Macron et l’opposition biélorusse: une faillite diplomatique

Le voyage d’Emmanuel Macron en Lituanie et en Lettonie du lundi 28 au mercredi 30 septembre enferme la diplomatie française dans une position unilatérale vis-à-vis de la crise politique en Biélorussie et de la Russie.

La rencontre du président français avec l’opposante biélorusse Svetlana Tikhanovskaïa confère à cette dernière une légitimation internationale sans précédent. Associée avec la déclaration faite au Journal du dimanche du 27 septembre, disant que « il est clair que Loukachenko doit partir », cet acte de reconnaissance quasi-officielle est un facteur de tensions supplémentaires qui aggrave la crise. Il met une nouvelle fois la diplomatie française à la remorque de l’atlantisme représenté par l’opposition libérale-nationaliste biélorusse et est un élément supplémentaire dans la montée des tensions avec Moscou. Il suffit pour s’en convaincre de souligner la présence, dans l’entourage proche de Tikhanovskaïa d’individus tels que Franak Viatchorka, qui a travaillé pour l’agence américaine chargée du contrôle des médias financés par les États-Unis. En outre, cette rencontre a lancé un mouvement similaire de diverses diplomaties européennes de reconnaissance politique, comme la rencontre de Tikhanovskaïa avec Angela Merkel, prévue le mardi 6 octobre, et le rappel d’ambassadeurs de pays membres de l’UE en poste à Minsk, des représentants des Pays baltes à celui de l’Allemagne. L’opportunité donnée à l’opposante biélorusse de s’exprimer devant la commission des Affaires étrangères de l’Assemblée nationale s’inscrit dans la même logique. Tout cela va bien plus loin que les sanctions, déjà scandaleuses, prononcées par le Conseil européen des chefs d’État et de gouvernement du 2 octobre dernier. C’est extrêmement grave!

Ni Macron, ni l’UE n’ont tiré la moindre leçon de Maïdan et, au contraire, répètent le même comportement, à savoir s’inscrire dans une logique de blocs, dans une logique atlantiste et donner l’onction politique à des éléments libéraux et nationalistes, voire ultra-nationalistes, dont le programme est clair. Dans le cas de la Biélorussie, on peut regarder la composition de feu le Conseil de coordination politique de l’opposition, ou encore le programme électoral de la candidate. Le président français veut saisir la crise biélorusse comme une occasion de réaffirmer son rôle au sein de l’UE, et de redessiner une « stature » internationale, dans le cadre de la préparation de la présidence française de l’UE au premier semestre 2022 et de la campagne présidentielle française. Il le fait de la pire des manières possibles, en annihilant la marge de manœuvre de la diplomatie française et en l’enfermant dans une posture de blocs, pour le plus grand plaisir de l’OTAN et de tous les atlantistes.

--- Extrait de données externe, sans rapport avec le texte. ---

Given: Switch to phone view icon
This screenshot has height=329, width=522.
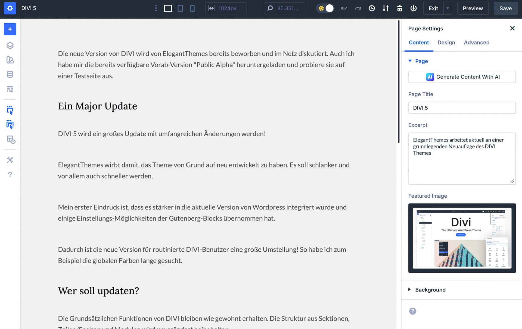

Il n’y aura pas de solution à la crise politique biélorusse en jetant de l’huile sur le feu et en jouant la logique de blocs. Appeler au départ de Loukachenko comme un préalable est le meilleur moyen de faire durer et d’aggraver la crise. Imposer des sanctions contre la Biélorussie l’est tout autant. Tout comme l’est la tentation, plus ou moins explicitement affichée, de tirer la Biélorussie dans une position de confrontation avec la Russie.

Bien au contraire, la solution à la crise biélorusse passe par la levée des sanctions de l’UE, la garantie de la non-ingérence extérieure, le respect de la souveraineté du pays et des choix du peuple biélorusse, et celui du principe de la sécurité collective. Emmanuel Macron, en dépit des mots qu’il a pu employer ici ou là, et l’UE mènent une politique qui va à l’encontre de ces principes.